Parsing go file(s)...

Compiling main (sieve)...

Linking sieve...

[varese go]$ ./sieve -max 20

2

3

5

7

11

13

17

19

That seemed to work nicely. Adding in the factorization code should give us everything we need:

import "fmt"

import "flag"

import vector "container/vector"

...

var target *int = flag.Int("target",1,"Number we wish to factor")

flag.Parse()

t := *target

var rv vector.IntVector

// Retrieve a prime value and see if we can divide the target

// evenly by that prime. If so perform the multiplication

// and update the current value.

ch := make(chan int) // Create a new channel.

go Generate(t,ch) // Start Generate() as a subprocess.

for prime := <-ch; (prime != -1) && (t > 1); prime = <-ch {

for ;t % prime == 0; {

t = t / prime

rv.Push(prime)

}

// Create a goroutine for each prime number whether we use it or

// not. This performs the daisy chaining setup that was being

// done by the Sieve() function in sieve.go.

ch1 := make(chan int)

go Filter(ch, ch1, prime)

ch = ch1

}

fmt.Printf("Results: %s\n",fmt.Sprint(rv))

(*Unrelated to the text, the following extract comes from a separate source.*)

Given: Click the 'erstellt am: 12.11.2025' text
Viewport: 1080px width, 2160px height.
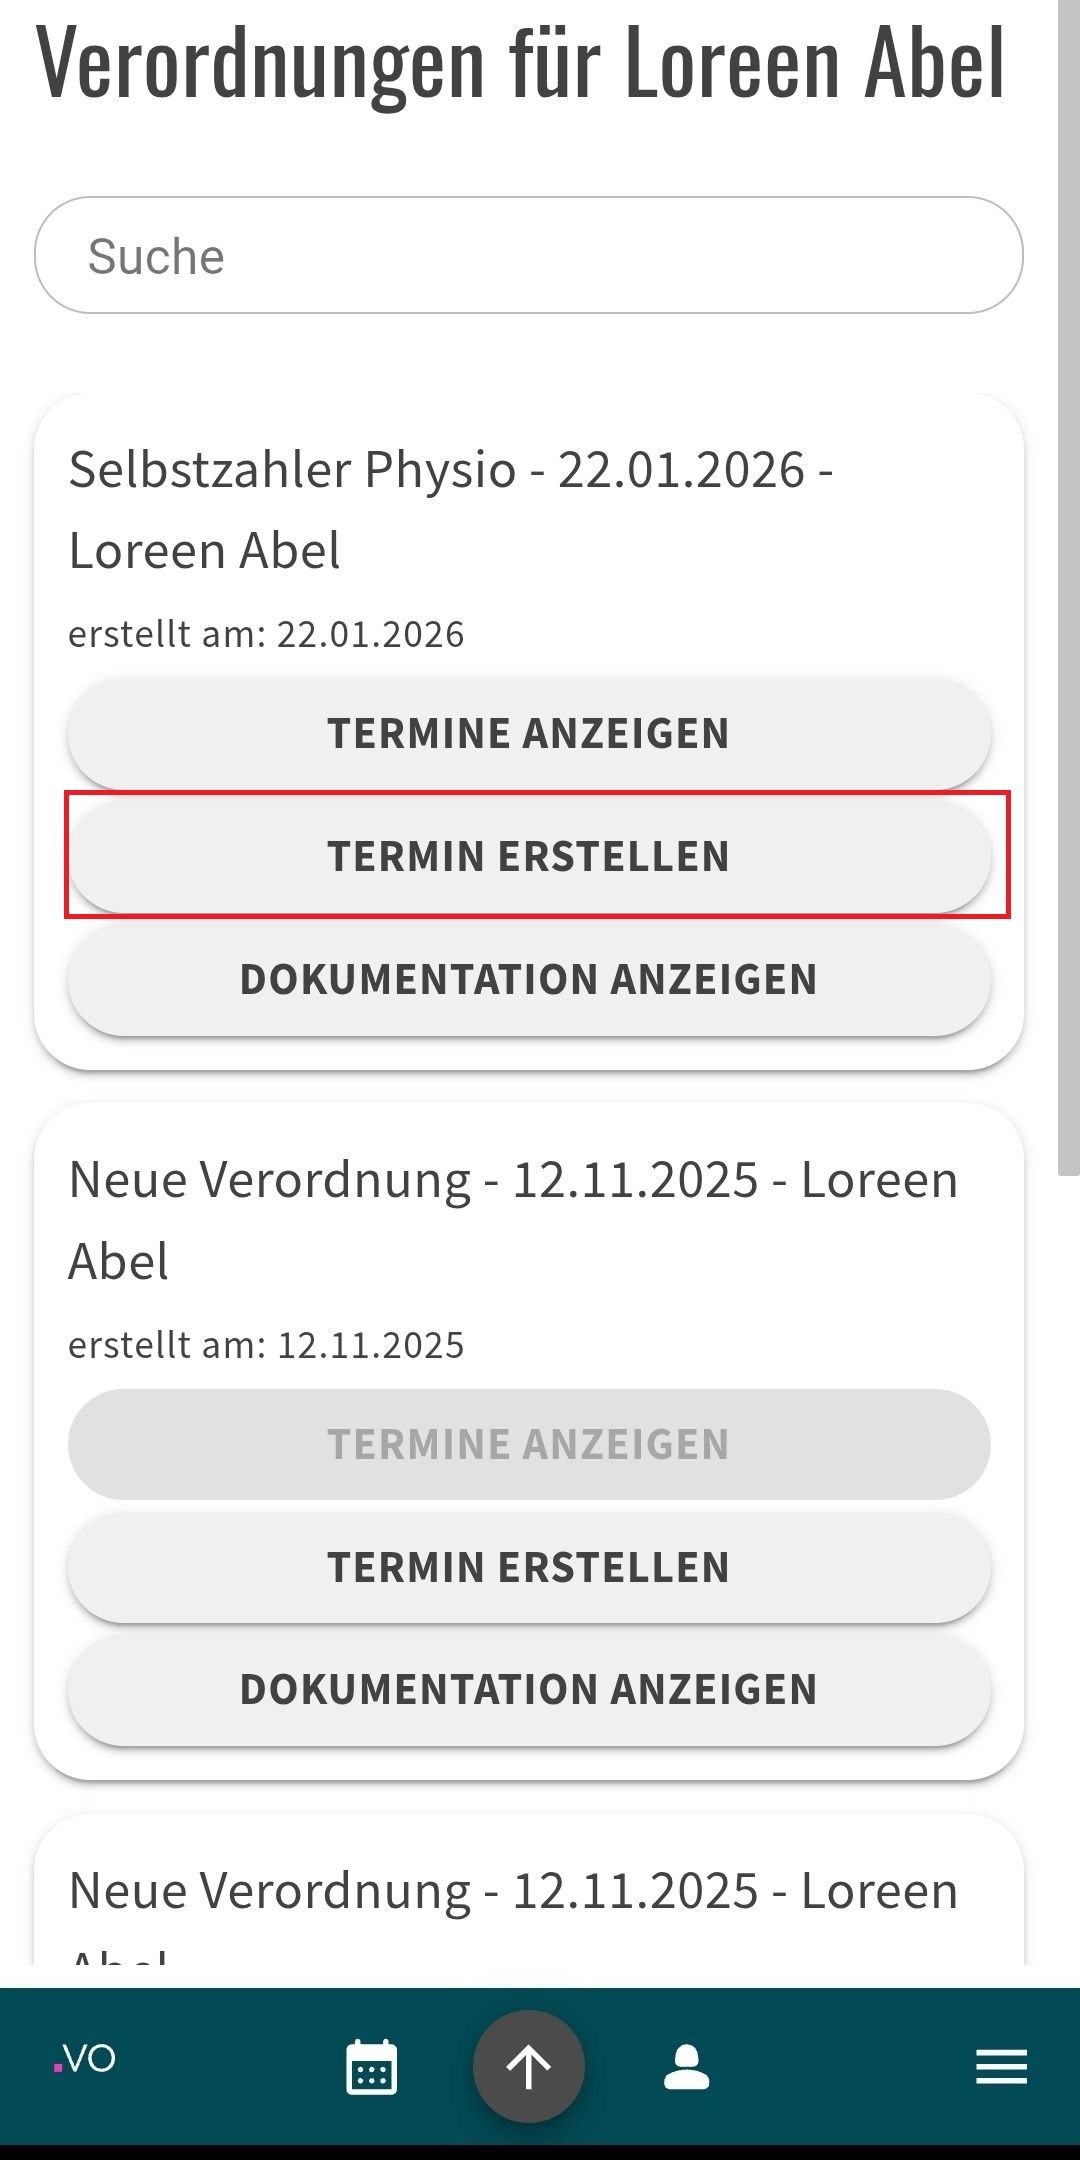Looking at the screenshot, I should pyautogui.click(x=266, y=1345).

Simple enough. This leaves us with something that looks fairly robust:

[varese go]$ gobuild factor.go

Parsing go file(s)...

Compiling main (factor)...

Linking factor...

[varese go]$ ./factor -target 60

Results: [2 2 3 5]

Examples here employ gobuild. This tool has proven to be very useful when building and testing Go applications. Complete code for both examples can be found on github. There is some interest in comparing a solution based on goroutines and channels to one based on actors and messages so in the future some Scala code might join the existing Go code.